Soligenix axes lymphoma program after phase 3 setback, mulls M&A options

Soligenix has scrapped its cutaneous T-cell lymphoma (CTCL) program in the wake of a phase 3 setback, leaving the biotech focused on another rare disease prospect and considering strategic alternatives. 

A data monitoring committee recommended Soligenix end the CTCL trial in April. The recommendation reflected an interim review of phase 3 efficacy data that found the study was unlikely to succeed. At the time, Soligenix began evaluating strategic options but held off on making a decision about the future of its CTCL candidate, HyBryte. Last month, the biotech said it was still assessing why the trial flopped.

The company’s board reached a decision late last week, concluding that ending HyBryte development is in the best interests of the business and its shareholders. Soligenix expects to pay about $70,000 to wind down the program, with most of the money being used to close out the clinical trial.

Soligenix started the phase 3 trial after the FDA issued a refusal-to-file letter in response to the biotech’s request for approval. The company filed for approval based on a phase 3 trial that hit its primary goal, but the FDA found the submission incomplete and requested data from a second study. Soligenix started the confirmatory trial in 2025 and, according to ClinicalTrials.gov, was set to finish the study this year.
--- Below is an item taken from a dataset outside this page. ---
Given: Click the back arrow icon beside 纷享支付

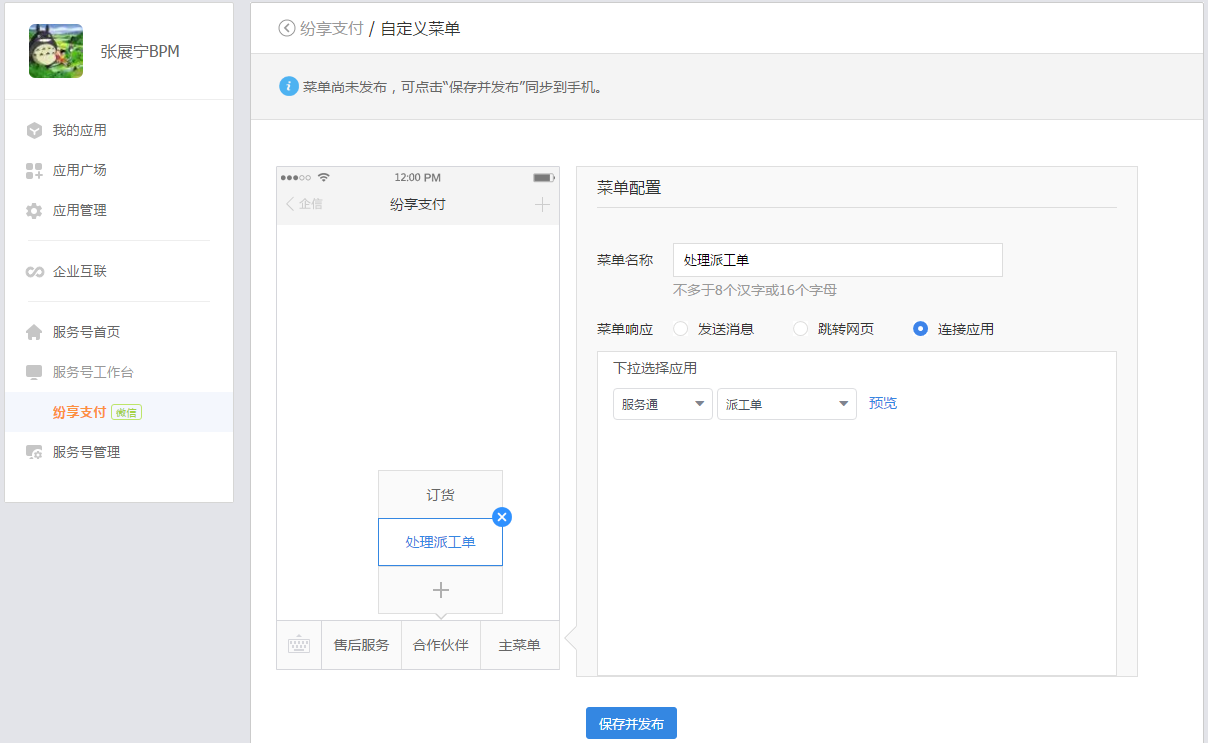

The program studied a synthetic form of hypericin that Soligenix identified as a way to treat the lesions that form on the skin of people with CTCL. Physicians apply HyBryte to skin lesions and use fluorescent light to activate the photosensitizer. Studies suggested the approach may cause cell death, inhibiting the growth of malignant T cells and treating lesions. 

With the confirmatory trial failing to deliver the hoped-for data, Soligenix has switched its attention to pipeline assets including dusquetide. The biotech designed the synthetic peptide to regulate the innate immune system, reducing inflammation, eliminating infection and enhancing tissue healing. Soligenix completed a phase 2a trial of the asset in the rare inflammatory disorder Behçet’s disease last year.

Investors assign little value to the program. Soligenix, which ended March with $6 million in cash, has a market cap of $6.4 million. The biotech forecasts its cash will support operations into the second quarter of next year. Soligenix plans to use the time to look into strategic options, including merger and acquisition opportunities.